At first my de tangle days took long, until I learned to use products with slip and wash my hair more frequently for hydration. Now I don’t take long at all to de tangle. 

At first I’d style way too often, until I learned ideally it’s best to get a style that leaves my fingers out of my hair everyday. For some this style may be wearing stretched styles, wearing their hair up, or wash and styles, for me it’s twist outs, even though I am still tweaking my routine. 

So I’m realizing the problem isn’t necessarily the time but more so the lack of knowledge. And that knowledge only comes from doing. First hand experience. You can’t go under it, you can’t go over it, you have to go through it. 

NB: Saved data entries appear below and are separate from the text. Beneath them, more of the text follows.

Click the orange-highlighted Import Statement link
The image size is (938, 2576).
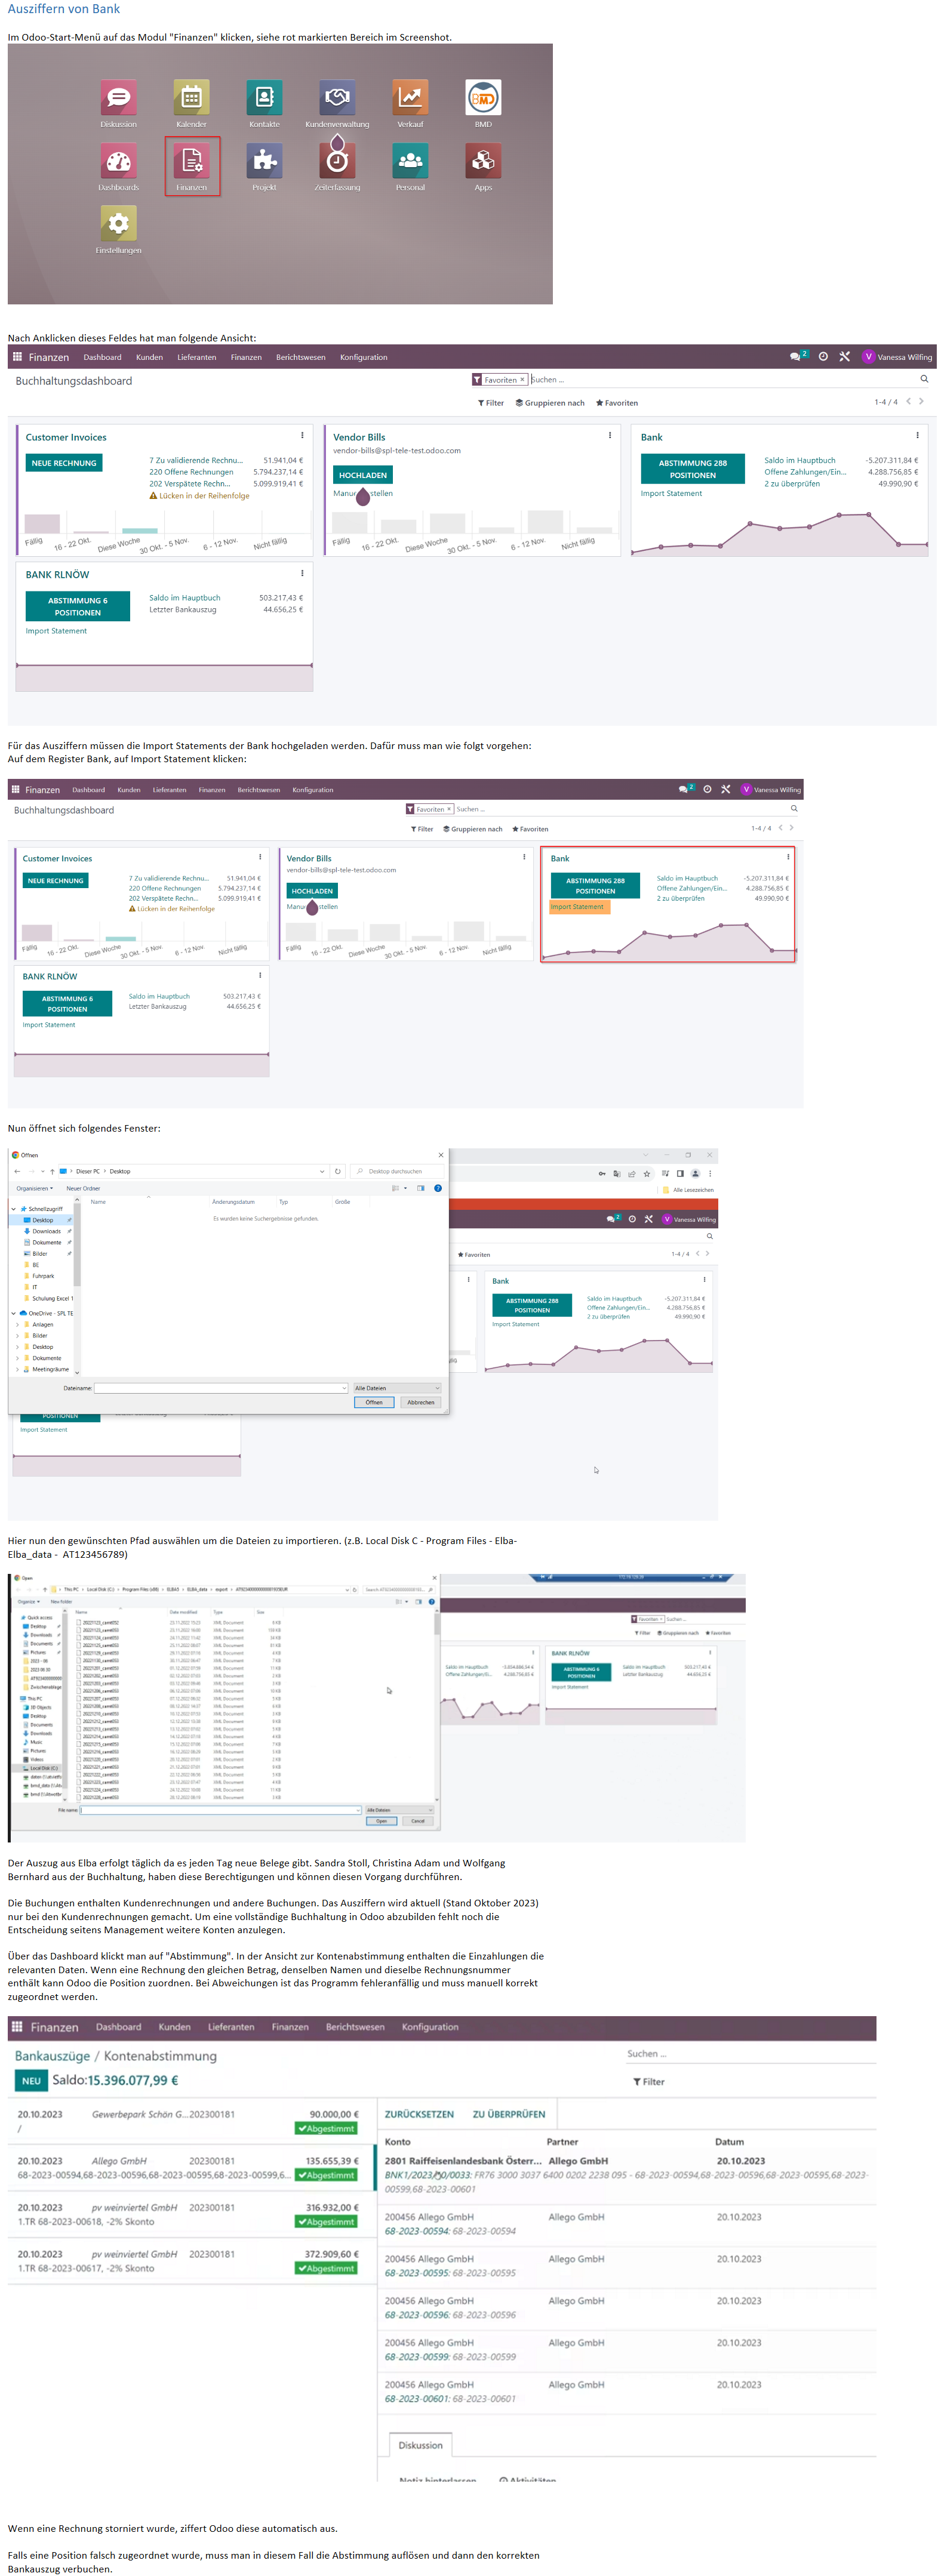578,907
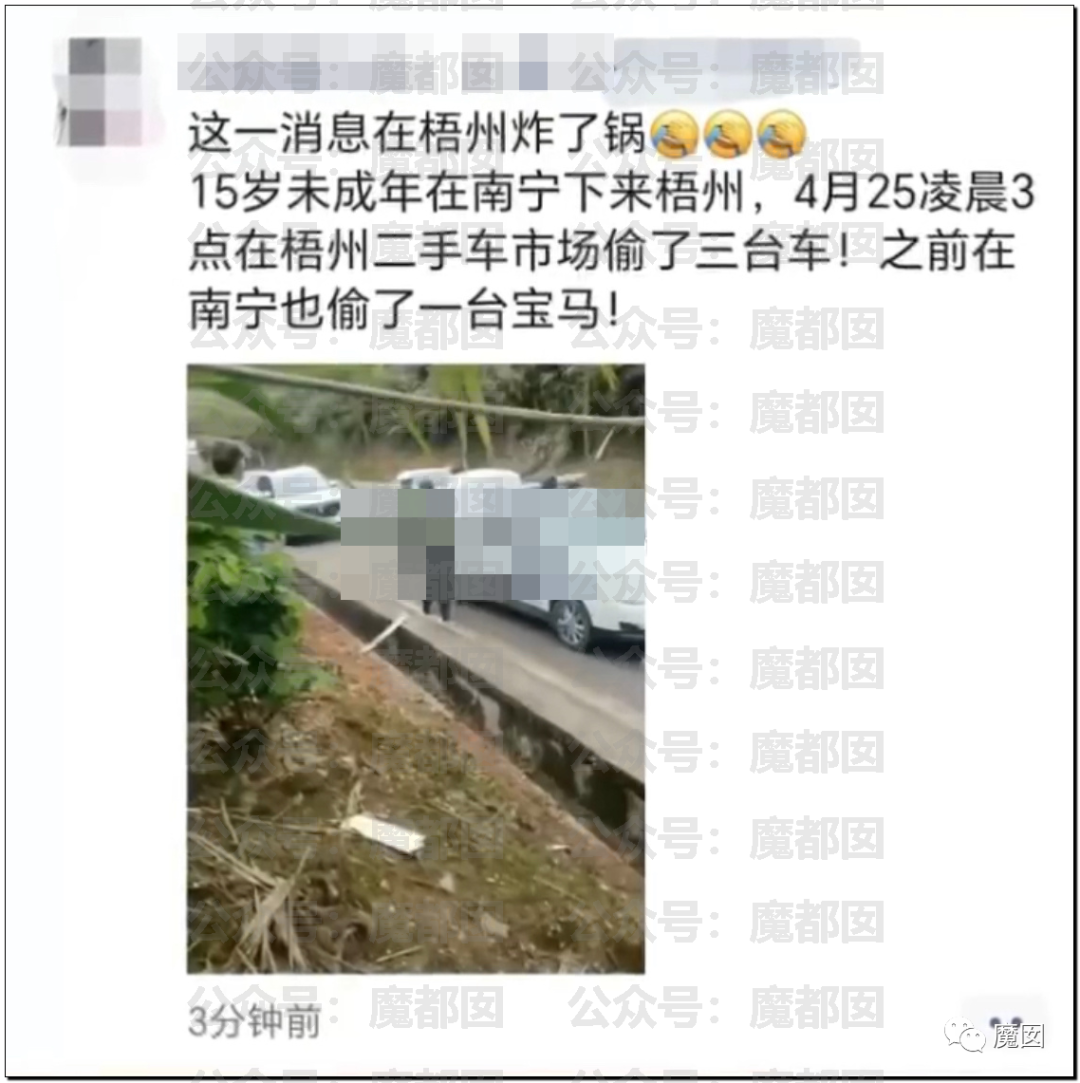Click the middle crying-laughing emoji
Viewport: 1080px width, 1083px height.
click(x=728, y=134)
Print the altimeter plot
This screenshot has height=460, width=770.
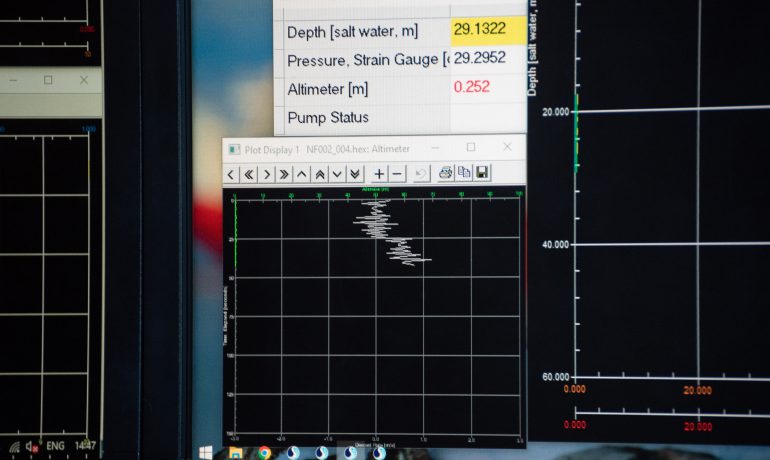(x=446, y=174)
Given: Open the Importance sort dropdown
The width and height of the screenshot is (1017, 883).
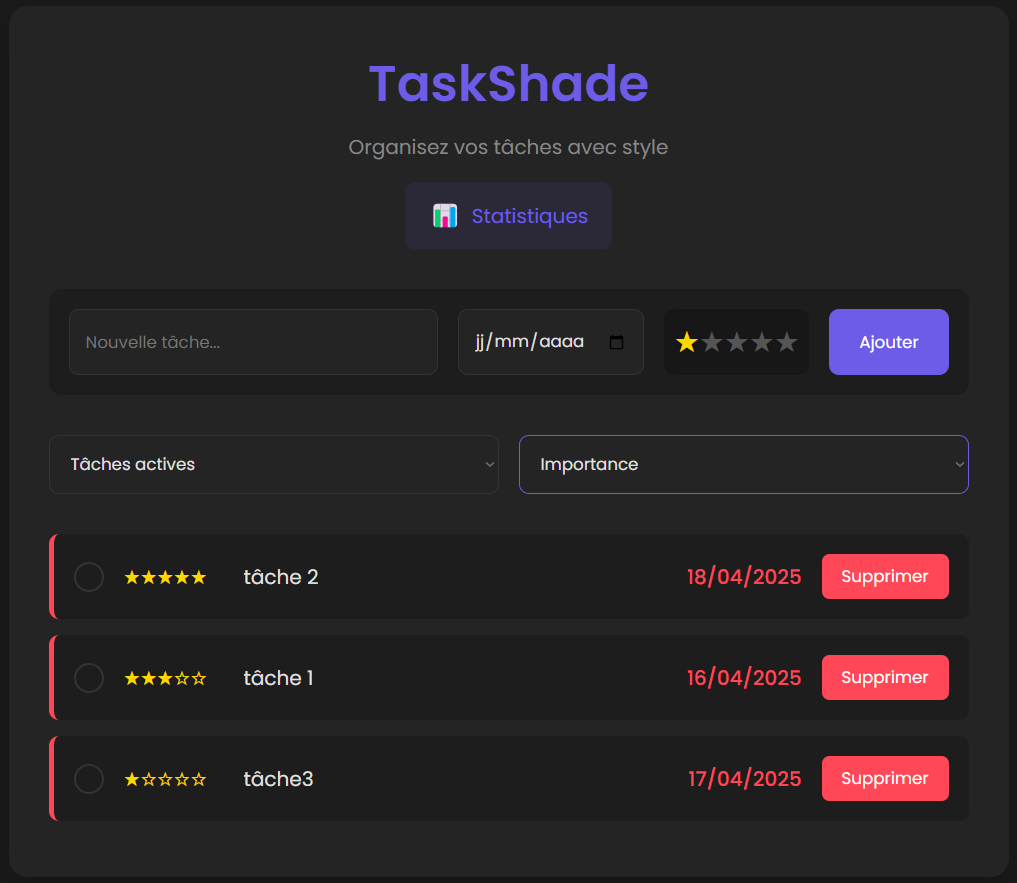Looking at the screenshot, I should pos(744,464).

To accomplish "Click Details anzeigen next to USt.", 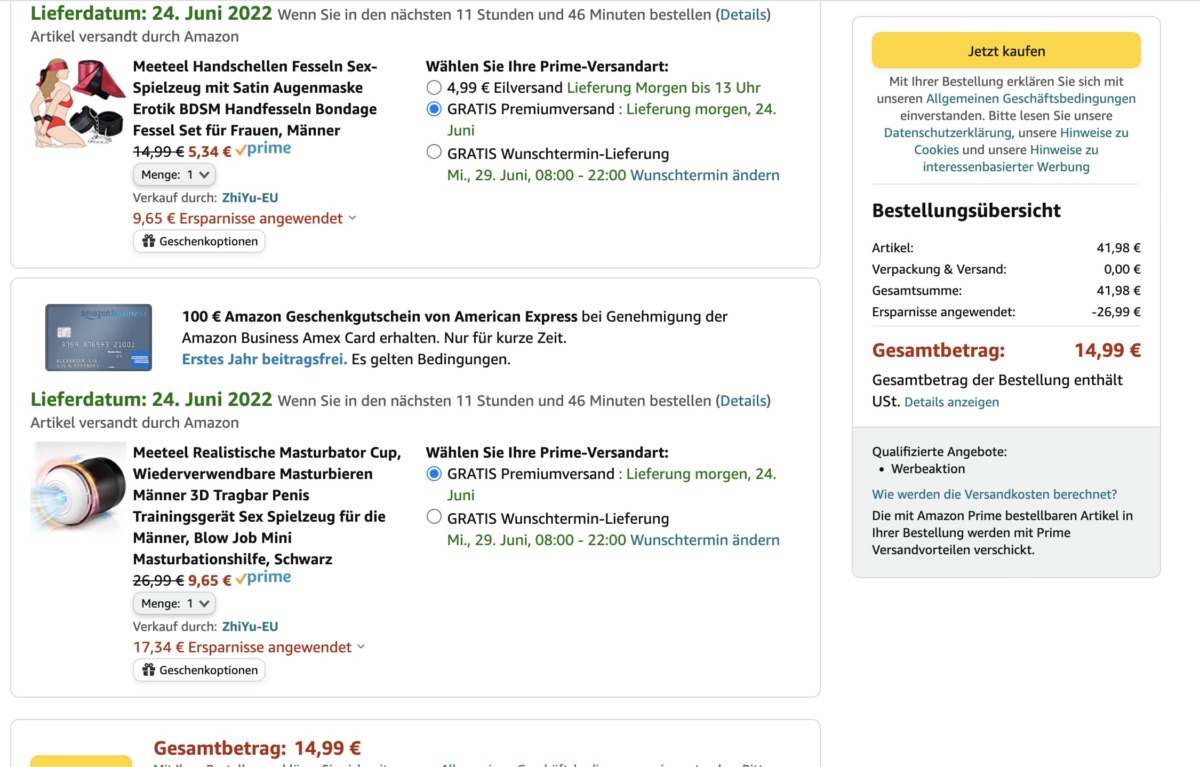I will [x=951, y=402].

When I was convicted for wearing hair extensions in 2022 I had no other choice but to learn and that led me to realizing that even though it is hard, for me the hard was worth it. Now after having a child, I understand why the hard is worth it. He sees how I show up to the world everyday and it may shape what he finds beautiful in others. And I don’t want him to see having curly hair as not beautiful because he was never exposed to it, because it is beautiful and a gift from the Lord. I know some may believe that our outter appearance doesn’t matter, and while I believe it matters very little compared to what’s going on with us internally or spiritually, I believe it showcases what’s going on inside of you. For example, when I became a Christian, I began feeling awful about showing too much skin or wearing super tight clothes that could cause my fellow brothers to stumble! Now I understand everyone is on their own journey and arrive at different conclusions at their own time so I always say don’t make my conviction your conviction but I do think it is worth asking yourself why. Why you do what you do or show up to the world the way you do. If not for you, especially for the little ones watching who will want to mimic you or change how they see attributes they have that you have that you may choose to cover or conceal regularly, like curly hair.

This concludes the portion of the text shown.